First sentence of a literary work

The opening sentence or opening line stands at the beginning of a written work. The opening line is part or all of the opening sentence that may start the lead paragraph. For older texts the Latin term incipit ('it begins') is in use for the very first words of the opening sentence.

==Function==
As in speech, a personal document such as a letter normally starts with a salutation; this, however, tends not to be the case in documents, published articles, essays, poetry, lyrics, general works of fiction and nonfiction. In nonfiction, the opening sentence generally points the reader to the subject under discussion directly in a matter-of-fact style. In journalism, the opening line typically sets out the scope of the article.

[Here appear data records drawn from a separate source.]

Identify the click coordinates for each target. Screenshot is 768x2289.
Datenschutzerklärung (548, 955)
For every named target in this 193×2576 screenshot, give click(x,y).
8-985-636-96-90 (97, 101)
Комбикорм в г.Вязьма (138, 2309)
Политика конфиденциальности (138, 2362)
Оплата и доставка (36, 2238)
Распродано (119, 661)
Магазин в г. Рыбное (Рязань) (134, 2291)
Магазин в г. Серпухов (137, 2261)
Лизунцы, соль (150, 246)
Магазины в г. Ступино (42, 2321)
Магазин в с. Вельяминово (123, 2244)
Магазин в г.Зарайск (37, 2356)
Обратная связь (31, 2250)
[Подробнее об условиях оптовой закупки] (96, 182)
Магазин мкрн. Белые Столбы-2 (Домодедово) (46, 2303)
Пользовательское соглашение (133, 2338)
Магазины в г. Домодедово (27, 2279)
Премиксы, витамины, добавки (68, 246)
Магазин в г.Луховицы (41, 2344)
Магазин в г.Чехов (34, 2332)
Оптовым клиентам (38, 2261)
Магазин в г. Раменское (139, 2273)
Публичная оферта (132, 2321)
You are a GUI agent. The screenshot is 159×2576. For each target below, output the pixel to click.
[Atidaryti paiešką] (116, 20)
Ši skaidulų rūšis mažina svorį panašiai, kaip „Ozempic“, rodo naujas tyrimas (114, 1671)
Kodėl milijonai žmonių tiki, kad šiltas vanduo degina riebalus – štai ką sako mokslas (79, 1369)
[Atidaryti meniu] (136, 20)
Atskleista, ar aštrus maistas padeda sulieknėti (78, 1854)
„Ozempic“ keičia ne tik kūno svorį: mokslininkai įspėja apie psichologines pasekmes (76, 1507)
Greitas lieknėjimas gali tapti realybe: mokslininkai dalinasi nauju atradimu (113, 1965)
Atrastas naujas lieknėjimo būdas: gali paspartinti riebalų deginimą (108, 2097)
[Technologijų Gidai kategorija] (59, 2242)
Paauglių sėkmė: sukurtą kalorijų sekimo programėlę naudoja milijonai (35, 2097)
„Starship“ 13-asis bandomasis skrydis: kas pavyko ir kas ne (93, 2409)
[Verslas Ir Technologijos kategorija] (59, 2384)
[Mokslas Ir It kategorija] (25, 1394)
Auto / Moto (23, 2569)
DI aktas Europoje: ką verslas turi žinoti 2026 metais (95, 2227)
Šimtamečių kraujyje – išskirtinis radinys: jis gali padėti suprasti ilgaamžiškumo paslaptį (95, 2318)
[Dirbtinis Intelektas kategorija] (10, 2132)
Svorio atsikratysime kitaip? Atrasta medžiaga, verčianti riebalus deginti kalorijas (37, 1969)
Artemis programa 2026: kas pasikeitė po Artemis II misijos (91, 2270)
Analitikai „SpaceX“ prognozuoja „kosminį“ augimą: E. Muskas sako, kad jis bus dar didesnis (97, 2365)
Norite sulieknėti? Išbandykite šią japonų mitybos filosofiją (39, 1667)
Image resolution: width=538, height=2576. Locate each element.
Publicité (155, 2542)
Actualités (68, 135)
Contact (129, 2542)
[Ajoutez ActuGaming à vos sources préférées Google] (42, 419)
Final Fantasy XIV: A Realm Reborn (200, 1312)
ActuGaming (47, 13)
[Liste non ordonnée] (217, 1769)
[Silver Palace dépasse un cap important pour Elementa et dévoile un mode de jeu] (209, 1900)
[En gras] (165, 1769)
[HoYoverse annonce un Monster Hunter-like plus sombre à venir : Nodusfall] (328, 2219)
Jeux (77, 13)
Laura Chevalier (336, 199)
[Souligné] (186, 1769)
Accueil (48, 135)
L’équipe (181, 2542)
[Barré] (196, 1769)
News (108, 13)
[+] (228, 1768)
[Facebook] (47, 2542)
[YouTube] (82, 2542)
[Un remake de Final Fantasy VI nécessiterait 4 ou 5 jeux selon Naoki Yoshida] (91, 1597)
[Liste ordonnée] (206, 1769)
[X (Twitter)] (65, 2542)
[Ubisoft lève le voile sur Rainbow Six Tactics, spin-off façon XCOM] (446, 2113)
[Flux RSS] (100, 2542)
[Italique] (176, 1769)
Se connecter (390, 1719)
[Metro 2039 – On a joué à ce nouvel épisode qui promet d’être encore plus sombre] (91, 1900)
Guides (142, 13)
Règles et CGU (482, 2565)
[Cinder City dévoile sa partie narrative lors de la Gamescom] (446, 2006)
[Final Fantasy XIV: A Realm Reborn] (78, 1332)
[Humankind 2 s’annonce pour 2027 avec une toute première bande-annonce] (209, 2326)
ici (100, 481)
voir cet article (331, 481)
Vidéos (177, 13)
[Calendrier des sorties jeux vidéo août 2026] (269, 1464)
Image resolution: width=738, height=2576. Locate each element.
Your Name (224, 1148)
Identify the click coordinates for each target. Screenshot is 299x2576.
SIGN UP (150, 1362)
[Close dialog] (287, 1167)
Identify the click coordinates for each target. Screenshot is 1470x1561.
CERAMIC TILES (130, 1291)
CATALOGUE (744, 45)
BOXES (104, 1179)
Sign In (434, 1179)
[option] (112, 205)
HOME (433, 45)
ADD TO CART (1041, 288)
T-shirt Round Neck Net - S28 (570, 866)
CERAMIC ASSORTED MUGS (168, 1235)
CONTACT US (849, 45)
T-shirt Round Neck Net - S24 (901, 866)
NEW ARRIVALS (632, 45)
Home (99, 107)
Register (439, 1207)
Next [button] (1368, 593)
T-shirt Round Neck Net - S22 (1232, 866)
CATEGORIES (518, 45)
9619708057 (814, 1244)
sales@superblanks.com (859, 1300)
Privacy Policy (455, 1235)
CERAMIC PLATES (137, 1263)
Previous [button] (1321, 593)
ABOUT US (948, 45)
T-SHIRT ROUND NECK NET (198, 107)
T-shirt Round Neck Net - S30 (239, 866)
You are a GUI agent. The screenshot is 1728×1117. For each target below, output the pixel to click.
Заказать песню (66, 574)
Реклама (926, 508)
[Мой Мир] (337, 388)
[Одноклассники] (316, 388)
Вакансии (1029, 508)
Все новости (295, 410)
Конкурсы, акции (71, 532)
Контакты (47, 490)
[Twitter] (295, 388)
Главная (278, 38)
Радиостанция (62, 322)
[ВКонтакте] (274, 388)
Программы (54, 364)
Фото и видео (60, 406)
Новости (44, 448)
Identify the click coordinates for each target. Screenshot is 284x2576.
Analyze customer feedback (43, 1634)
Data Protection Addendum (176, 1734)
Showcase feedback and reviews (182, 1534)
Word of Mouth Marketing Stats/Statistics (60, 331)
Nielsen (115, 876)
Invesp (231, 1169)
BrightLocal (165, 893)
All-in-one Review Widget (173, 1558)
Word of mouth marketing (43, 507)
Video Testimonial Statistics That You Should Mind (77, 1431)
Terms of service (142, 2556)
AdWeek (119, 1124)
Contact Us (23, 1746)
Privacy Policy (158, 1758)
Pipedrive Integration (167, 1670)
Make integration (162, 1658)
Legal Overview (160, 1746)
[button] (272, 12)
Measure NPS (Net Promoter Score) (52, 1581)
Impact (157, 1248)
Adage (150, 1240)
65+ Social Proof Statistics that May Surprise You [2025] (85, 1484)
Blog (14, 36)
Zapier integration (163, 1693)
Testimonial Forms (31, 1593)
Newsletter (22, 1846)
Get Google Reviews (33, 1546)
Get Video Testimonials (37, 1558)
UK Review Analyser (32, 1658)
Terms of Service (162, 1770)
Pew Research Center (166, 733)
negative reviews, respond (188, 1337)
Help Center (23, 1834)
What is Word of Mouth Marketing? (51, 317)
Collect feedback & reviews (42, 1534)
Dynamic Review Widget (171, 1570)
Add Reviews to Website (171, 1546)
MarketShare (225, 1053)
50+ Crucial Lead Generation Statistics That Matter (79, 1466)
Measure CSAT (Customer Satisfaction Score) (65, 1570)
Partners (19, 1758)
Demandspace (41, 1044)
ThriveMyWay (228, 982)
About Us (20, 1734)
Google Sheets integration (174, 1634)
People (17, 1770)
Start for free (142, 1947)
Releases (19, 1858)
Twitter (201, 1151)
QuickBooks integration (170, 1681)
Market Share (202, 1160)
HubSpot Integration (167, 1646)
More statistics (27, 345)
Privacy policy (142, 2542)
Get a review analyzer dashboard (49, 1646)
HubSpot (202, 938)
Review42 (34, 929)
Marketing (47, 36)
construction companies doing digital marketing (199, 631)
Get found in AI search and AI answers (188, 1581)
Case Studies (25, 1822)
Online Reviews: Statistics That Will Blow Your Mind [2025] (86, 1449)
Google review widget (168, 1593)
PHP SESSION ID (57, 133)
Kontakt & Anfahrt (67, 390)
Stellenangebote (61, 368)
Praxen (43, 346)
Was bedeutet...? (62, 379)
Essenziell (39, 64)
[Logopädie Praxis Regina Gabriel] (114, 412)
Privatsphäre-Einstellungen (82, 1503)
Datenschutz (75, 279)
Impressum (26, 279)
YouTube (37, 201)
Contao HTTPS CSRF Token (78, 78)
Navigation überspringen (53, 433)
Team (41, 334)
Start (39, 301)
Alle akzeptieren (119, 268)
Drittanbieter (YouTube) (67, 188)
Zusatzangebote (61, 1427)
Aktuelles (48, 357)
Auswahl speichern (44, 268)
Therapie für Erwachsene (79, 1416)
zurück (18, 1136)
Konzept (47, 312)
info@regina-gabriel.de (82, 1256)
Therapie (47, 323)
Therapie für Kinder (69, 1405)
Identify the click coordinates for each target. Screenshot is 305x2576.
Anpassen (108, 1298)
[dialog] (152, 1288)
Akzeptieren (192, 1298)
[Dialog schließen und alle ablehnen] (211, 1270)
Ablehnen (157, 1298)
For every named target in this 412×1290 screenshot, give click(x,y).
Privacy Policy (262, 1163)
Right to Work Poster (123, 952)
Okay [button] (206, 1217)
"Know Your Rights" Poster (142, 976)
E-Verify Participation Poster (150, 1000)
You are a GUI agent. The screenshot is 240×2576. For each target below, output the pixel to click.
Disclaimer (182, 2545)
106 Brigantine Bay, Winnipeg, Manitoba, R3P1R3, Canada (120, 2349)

In fiction, authors have much liberty in the way they can cast the beginning. Techniques to hold the reader's attention include keeping the opening sentence to the point, showing attitude, shocking, and being controversial. One of the most famous opening lines, "It was the best of times, it was the worst of times", starts a sentence of 118 words that draws the reader in by its contradiction. Moby-Dick's "Call me Ishmael." is an example of a short opening sentence. The first sentence of the novel Yes contains 477 words. Formulaic openings are generally avoided, but expected in certain genres, such as fairy tales beginning "Once upon a time...".

==Satire==
Inspired by the opening, "It was a dark and stormy night...", the annual tongue-in-cheek Bulwer-Lytton Fiction Contest invites entrants to compose "the opening sentence of the worst of all possible novels", and its derivative, the Lyttle Lytton Contest, for its equivalent in brevity.

==As title==
The opening sentence may sometimes be also used as the title for the work; the Latin for this is incipit, meaning 'the first part' or 'the beginning'. In this way papal encyclicals and bulls are titled according to their incipits.